Dans un communiqué publié, la Communauté de développement de l’Afrique australe (SADC) et la Communauté d’Afrique de l’Est (EAC) ont nommé un dirigeant du Kenya, de l’Éthiopie et du Nigeria. Objectif ? Ils seront de médiateurs pour le retour de la paix dans cette partie de la RDC.
« Uhuru Kenyatta, ancien président du Kenya, Olusegun Obasanjo, ancien président du Nigeria et Hailemariam Desalegn, ancien premier ministre d’Ethiopie, sont nommés facilitateurs du processus de paix de l’EAC-SADC dans l’est de la RDC », ont annoncé les deux blocs dans un communiqué conjoint.
En fait, ils auront notamment pour objectifs « un cessez-le-feu immédiat et inconditionnel, l’accès de l’aide humanitaire et la sécurisation de l’aéroport de Goma, la grande ville de l’Est congolais ». Les deux blocs précisent également qu’ils organiseront une rencontre vendredi pour travailler sur les détails du cessez-le-feu.
Dans l’Est de la RDC, les rebelles du M23, soutenus par le Rwanda, ont pris le contrôle de Bukavu, capitale provinciale du Sud-Kivu, il y a un peu plus d’une semaine.

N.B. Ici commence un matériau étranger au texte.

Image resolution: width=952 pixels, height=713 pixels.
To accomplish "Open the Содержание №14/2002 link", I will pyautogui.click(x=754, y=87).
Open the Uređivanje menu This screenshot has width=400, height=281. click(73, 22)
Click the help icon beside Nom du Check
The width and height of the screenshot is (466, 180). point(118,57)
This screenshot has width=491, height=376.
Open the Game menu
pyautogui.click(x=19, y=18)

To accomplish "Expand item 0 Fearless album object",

C’était après s’être emparé le mois dernier de la ville de Goma, la capitale du Nord-Kivu et la principale ville de l’est du pays.

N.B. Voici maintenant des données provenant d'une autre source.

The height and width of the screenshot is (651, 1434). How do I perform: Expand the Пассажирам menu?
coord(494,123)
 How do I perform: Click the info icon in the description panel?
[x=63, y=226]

Kinshasa accuse Kigali de vouloir contrôler l’exploitation et le commerce de minerais dont le sous-sol de l’est de la RDC est riche utilisé notamment dans les batteries et les équipements électroniques.
Dans une résolution adoptée à l’unanimité vendredi, le Conseil de sécurité de l’ONU a condamné pour la première fois nommément le Rwanda, dont 4.000 soldats appuient le M23, selon des experts des Nations unies. Début février, la SADC) et la Communauté d’Afrique de l’Est (EAC) s’étaient réunies en sommet, appelant à un cessez-le-feu immédiat dans l’est de la RDC, où le conflit s’est intensifié ces dernières semaines.
Les deux entités s’étaient mises d’accord lors de leur sommet début février pour fusionner les processus de paix dits de Luanda et de Nairobi. Pour l’heure, les combats se poursuivent.